Manuale per lottatori in tempi oscuri. Come sopravvivere alle nostre chiese
Riflessioni di Rosa Salomone del gruppo Varco-Refo di Milano
Per esempio, uno impara a non fidarsi di chi è disposto a lasciarsi massacrare. Certi pugili sono brave persone ma sempre esposti sul lato più debole. Sono preda della curiosità dell’avversario che li svela. Non riescono a celarsi.
La goffaggine ha un fianco sempre scoperto, anche se non è colpa di nessuno che esistano lati così buffi nella vita. E’ una cosa che si nasce e che realmente non si disimpara con i pugni.
Di solito il loro avversario perfetto ama il sangue. E’ un amore quasi senza interesse e del tutto ricambiato. Bisognerebbe scrutare a fondo negli occhi per vedere che finezze può raggiungere chi lotta solo per la crudeltà. Di solito non c’è scampo. I primi le prendono di santa ragione, i secondi quando finisce tutto vanno a ubriacarsi. I lupi hanno cattiverie proporzionate alle pecore disposte ad accettare ogni macello. Poi ci sono quelli lenti. Lenti, dico, a furia di prenderle.

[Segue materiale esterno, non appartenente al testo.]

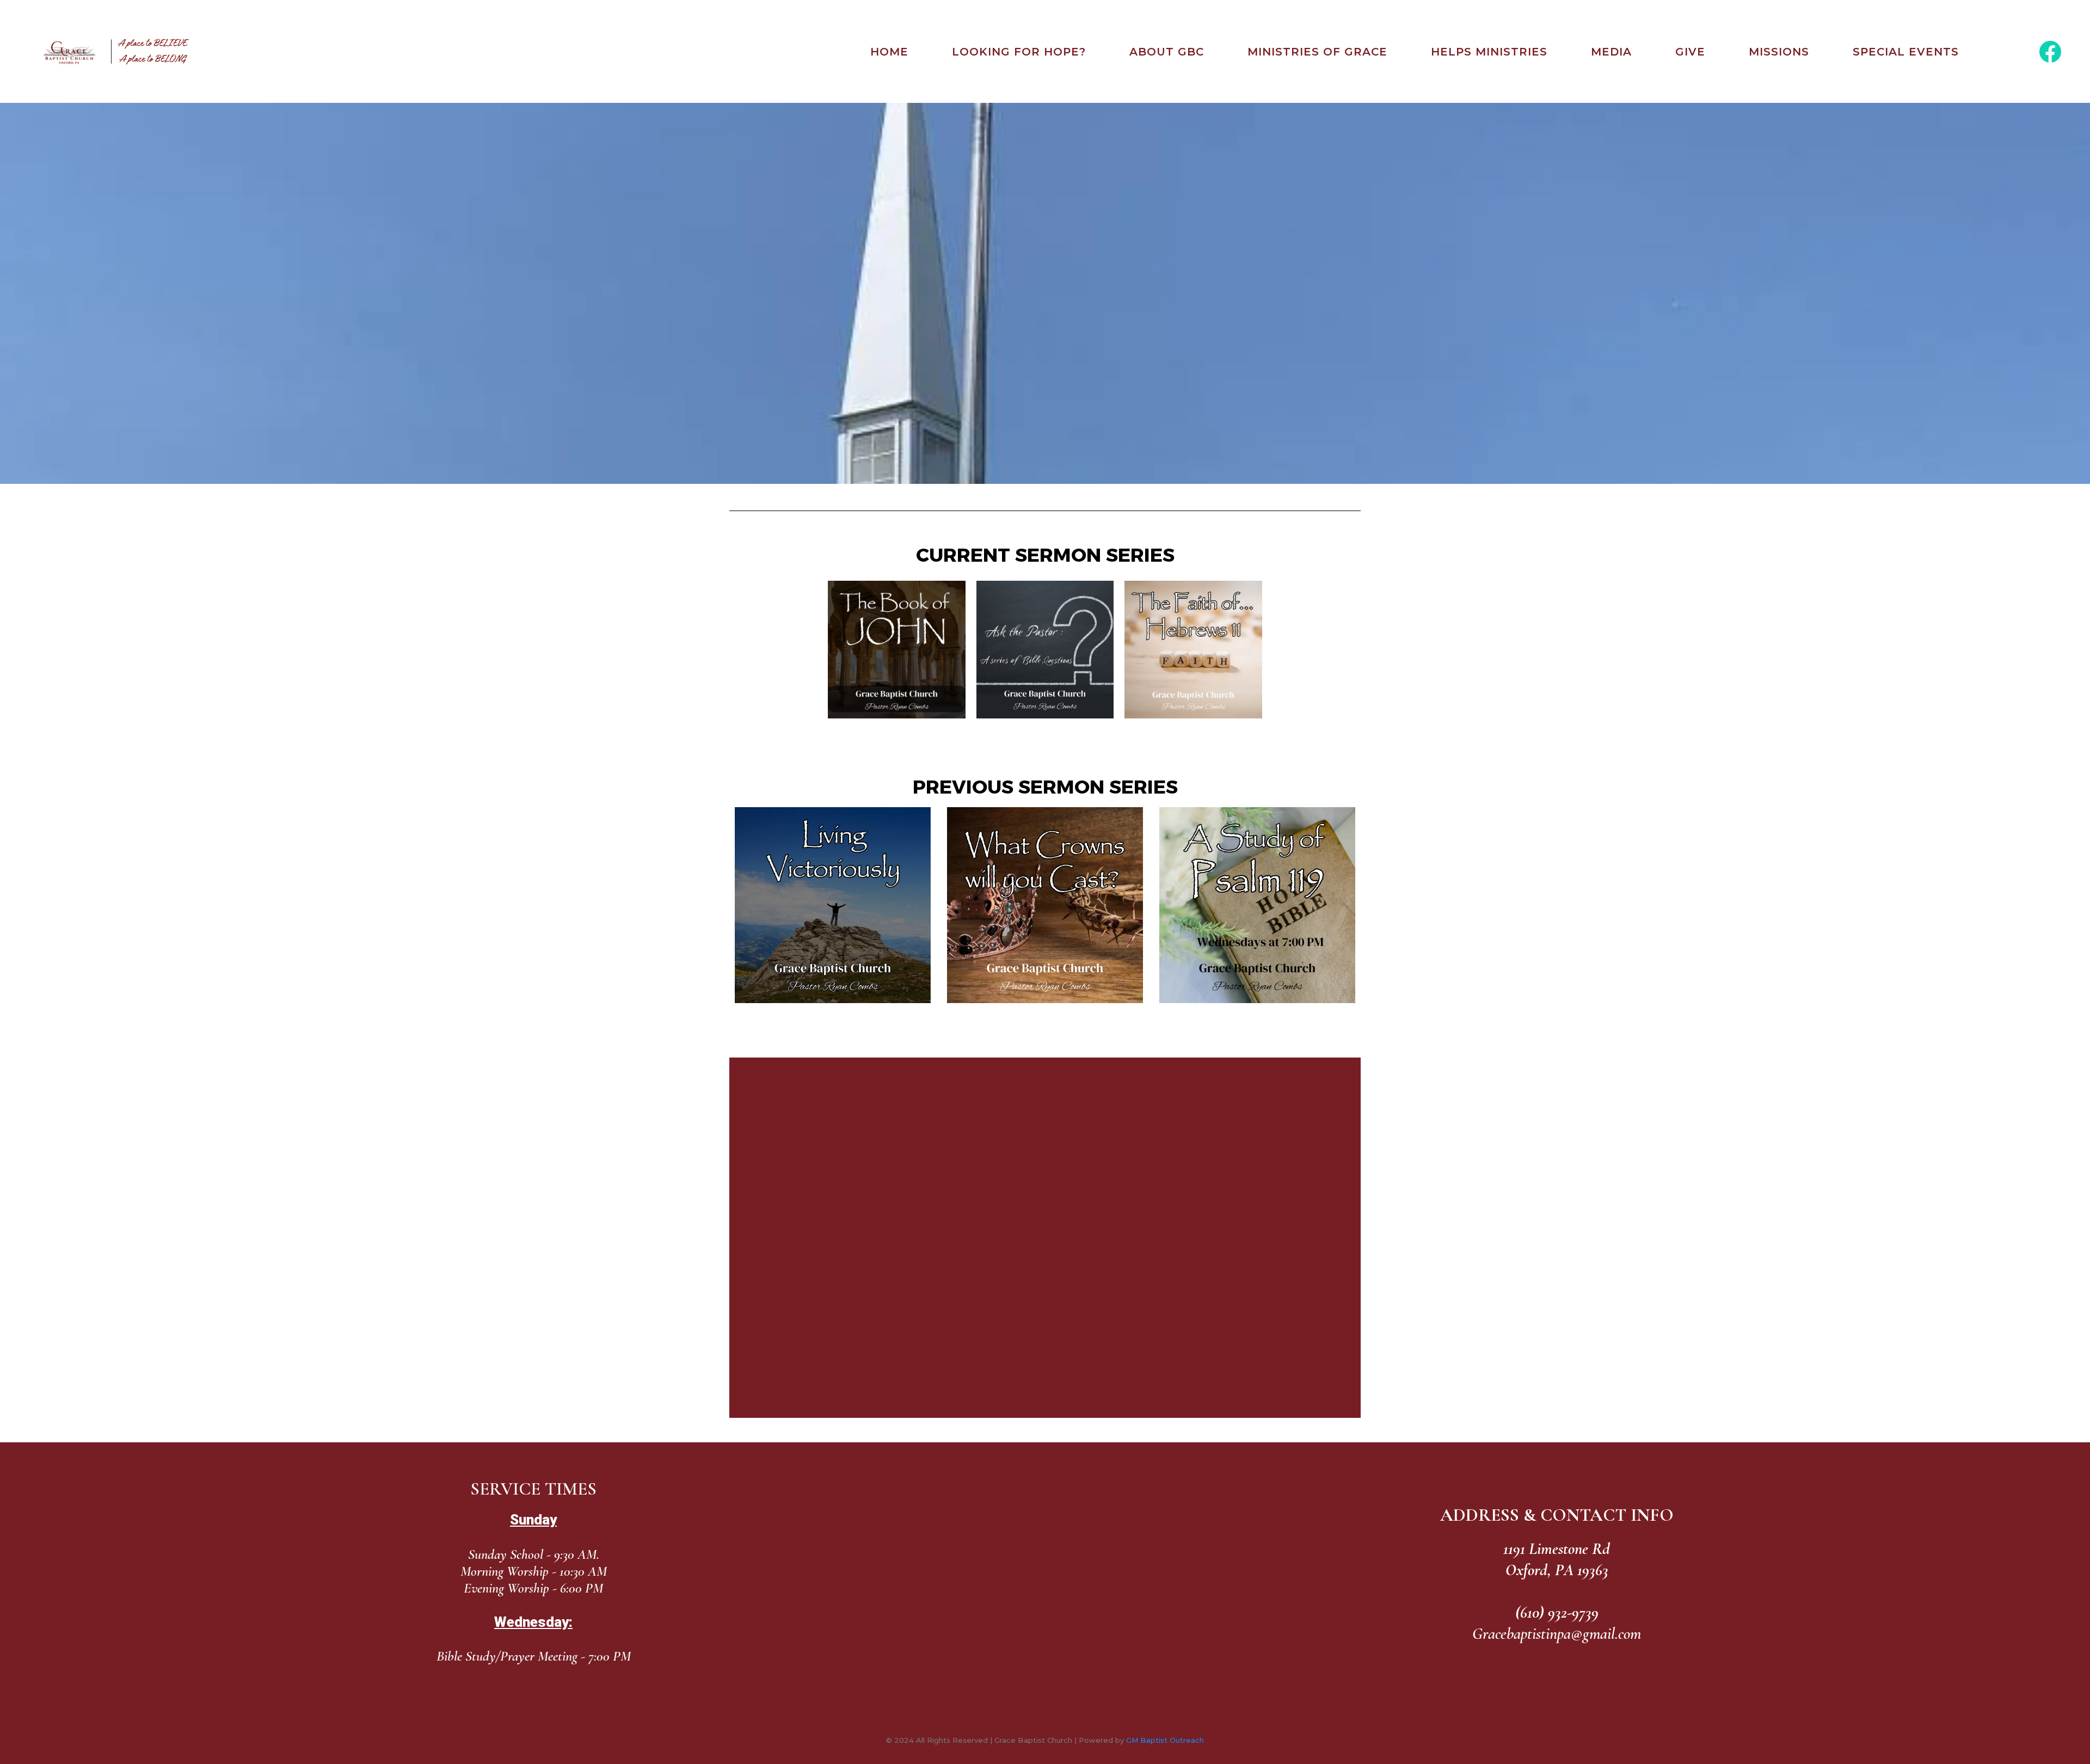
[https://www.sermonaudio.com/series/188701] (1257, 905)
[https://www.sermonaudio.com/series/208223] (1193, 649)
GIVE (1690, 51)
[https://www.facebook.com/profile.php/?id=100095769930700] (2050, 52)
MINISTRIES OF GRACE (1317, 51)
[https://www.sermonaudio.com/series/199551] (1045, 649)
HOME (889, 51)
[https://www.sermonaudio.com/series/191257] (1045, 905)
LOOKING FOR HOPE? (1019, 51)
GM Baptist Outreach (1165, 1740)
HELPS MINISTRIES (1489, 51)
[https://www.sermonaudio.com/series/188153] (833, 905)
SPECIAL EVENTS (1906, 51)
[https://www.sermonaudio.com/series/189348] (897, 649)
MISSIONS (1779, 51)
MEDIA (1611, 51)
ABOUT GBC (1166, 51)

Due, tre volte riescono ad imporsi per esperienza. Il loro dolore si è accumulato sotto la pelle. Sanno che lato esporre al rivale, conoscono il proprio carattere. Qualche volta, e capita quando vincono, è perché intuiscono le debolezze dell’attacco. I timori nella difesa dell’altro.
Ma se vincono non è mai per rischio. Sono parchi, non si concedono a tutti. Solo a quelli che sanno di poter battere. E io mi domando che gloria c’è in uno che si espone solo perché sa di vincere. Hanno imparato diverse cose, ma non tutte sulla lotta. Per esempio che in qualche caso bisogna anche essere sciagurati.
Non ho voglia di parlare dei fuggitivi. Quelli, per intenderci, che si sottraggono alle loro responsabilità. Rimandano sempre un pugno ben assestato. Così prolungano agonie, perpetuano dolori, differiscono le rese. Nessuno li ama, perché il tempo è un bene prezioso e non bisognerebbe mai togliergli la dignità. Perchè parlare poi degli avventati, di solito quanto durano?
Una stagione, due, tre, poi qualche moglie arriva e se li porta via. Li vedi che sono una furia, chissà cosa ti farebbero credere e cosa sono disposti a credere di se stessi. Dargli fiducia è come prendersi a sberle con le proprie mani. E’ vento, solo vento. Bisogna avere pazienza.
C’è una certa durezza che non viene mica dall’averle prese sempre nel momento sbagliato. Certe lentezze che non son figlie della paura. Crudeltà e pietà si alternano in un vero lottatore. Pochi, a dire il vero, due o tre tra quelli che ho visto passare. Nel fondo della loro spietatezza c’è un cumulo di dolcezza. E’ difficile da dire. Li vedi in piedi per diversi motivi, per fede, diresti, per ostinazione.
Spesso hanno matrimoni sbagliati, figli sbagliati, vite sbagliate alle loro spalle. E qualcuno sempre pronto a ricordarglielo. Ma averli come avversari ha un senso preciso. Il senso più definito, se posso dire, di rivale.
E’ una fortuna che qualcuno non ti tolga mai la dignità, che non prolunghi mai le tue agonie, che non volga verso di te il lato più debole se mai ti venisse l’idea di esercitare la tua crudeltà. E’ un segno di amore per se stessi e per la propria anima.
Il mondo, questo mondo, sarebbe un vero macello senza di loro. Una triste questione di prenderle e ridarle. Solo pecore e lupi. Solo serpi e colombe. Tutti muti, tutti sordi, tutti ciechi. Nessuna grazia e neppure nessun candore. Solo una banale e prolungata volgarità.
Certo li vedi cadere, non dico questo. Di solito, finiscono in sconfitte memorabili, in sfide banalissime che neppure un bambino o chiunque sia più cauto di loro almeno un poco avrebbe mai perduto. Ma in questo caso chi saprebbe cos’è la sciagura e quanto bisogna essere forti per disprezzarla?